The First Revolutions
The First Revolutions: In the Minds of the People
My opening discussion provides a fact-based correction for an interpretation of the American Revolution that became orthodoxy in the mid-20th century. This faux history rested on the easily refuted ideas that America’s patriots were civic humanists and that the insurgency they conducted was a reform movement underpinned by high moral convictions.
Placeman John Wilkes of London, England launched the first revolution in the minds of the people in the early-1760s. He is relevant to my narrative because Sam Adams borrowed, modified, and used his method of speaking “in the voice of the people.”
Adams had only limited success in rousing the American people against British rule. He did succeed, however, in creating a network of malcontents that undermined King George III’s colonial govern-ments. While members of Adams’s network were everywhere, they were never more than a small fraction of the King’s American subjects. How did they gain the support of the American people? I say they never did. Rather than winning popular support, they silenced their opponents with public violence and frightened those who witnessed it with threats and intimidation.

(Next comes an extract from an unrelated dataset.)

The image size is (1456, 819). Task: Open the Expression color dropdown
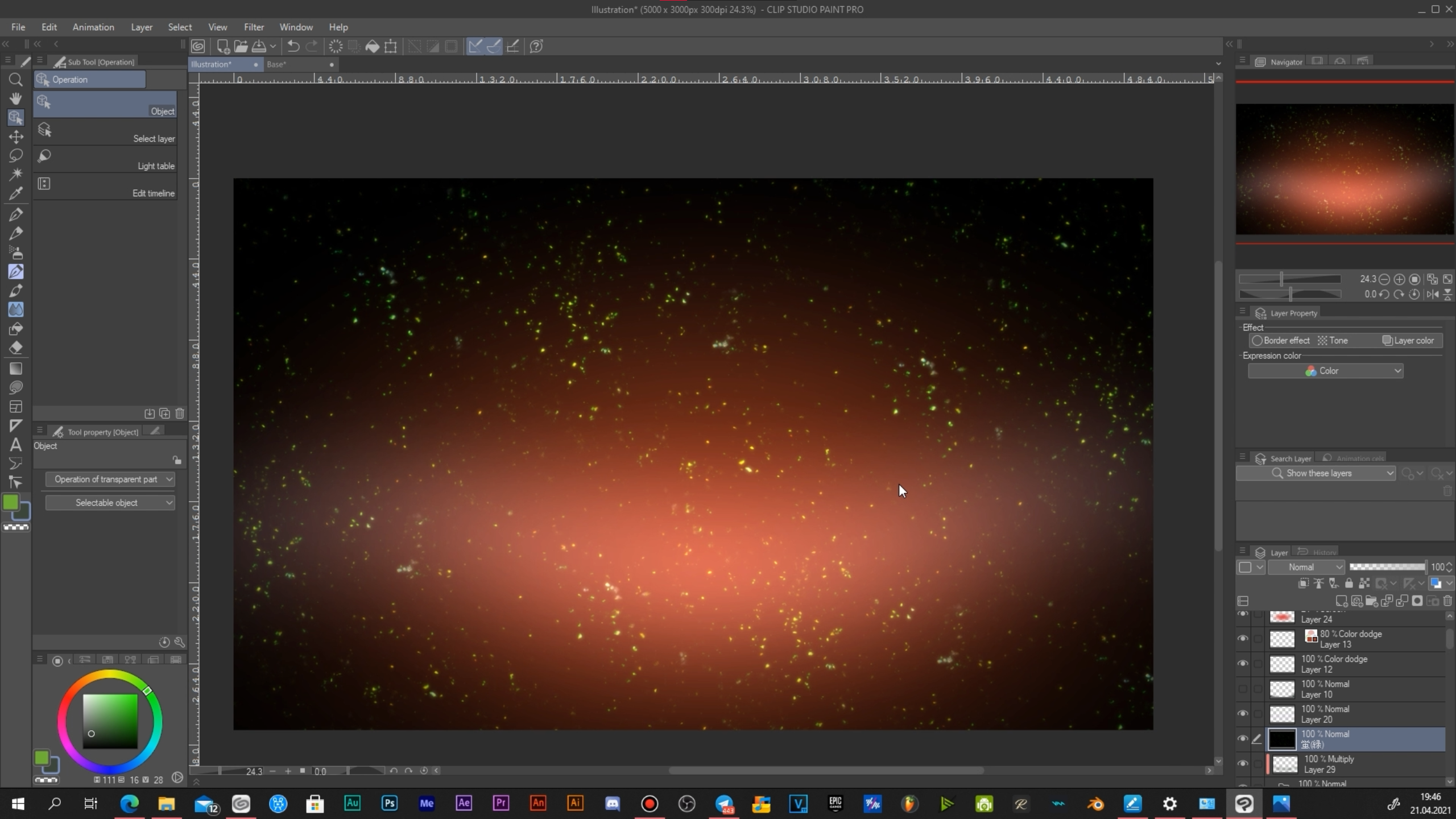point(1325,371)
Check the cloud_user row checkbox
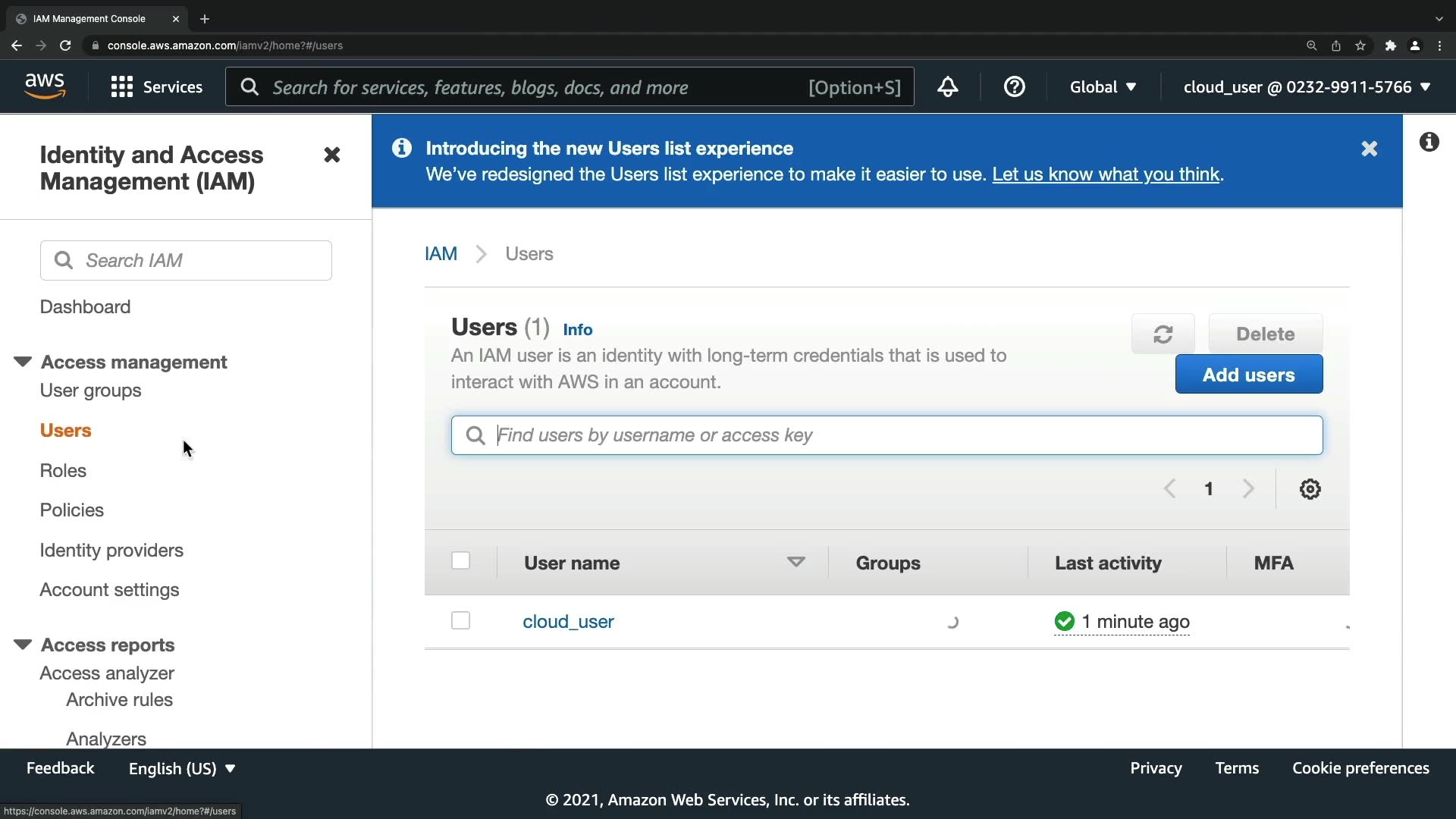 tap(460, 621)
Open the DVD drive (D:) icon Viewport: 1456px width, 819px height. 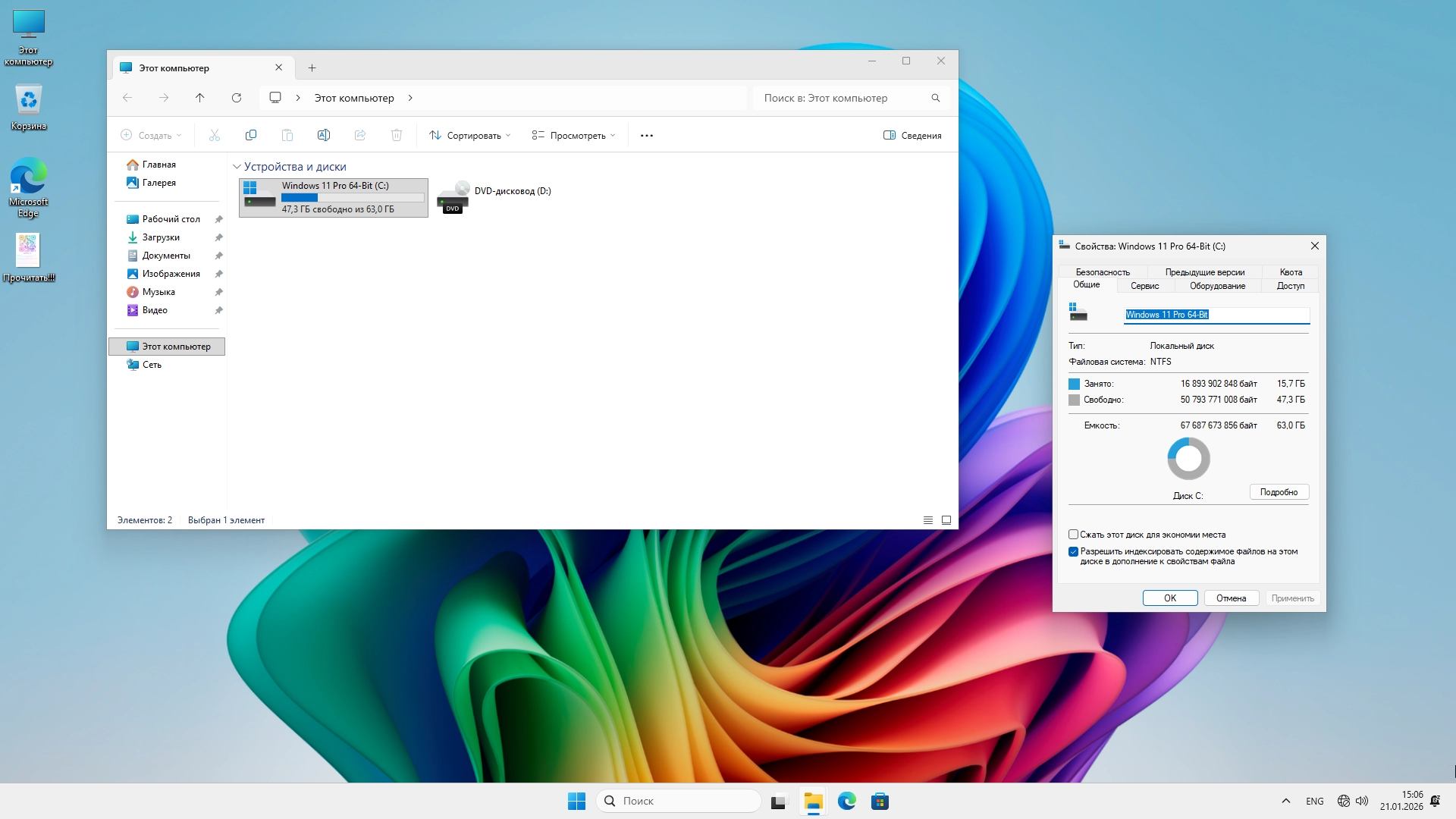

As Adams’s henchmen were bullying their unprepared countrymen, patriotic scribed flooded the country with lists of grievances against Parliament and the King and ceaseless propaganda touting the “rights” of the people. A war began when the English King moved to suppress Adams’s insurgency and reestablish his authority in his colonies. I characterize this war as a “rights revolution.” It was not, however, a popular uprising. Nor did a majority of British Americans ever view King George III as a tyrant.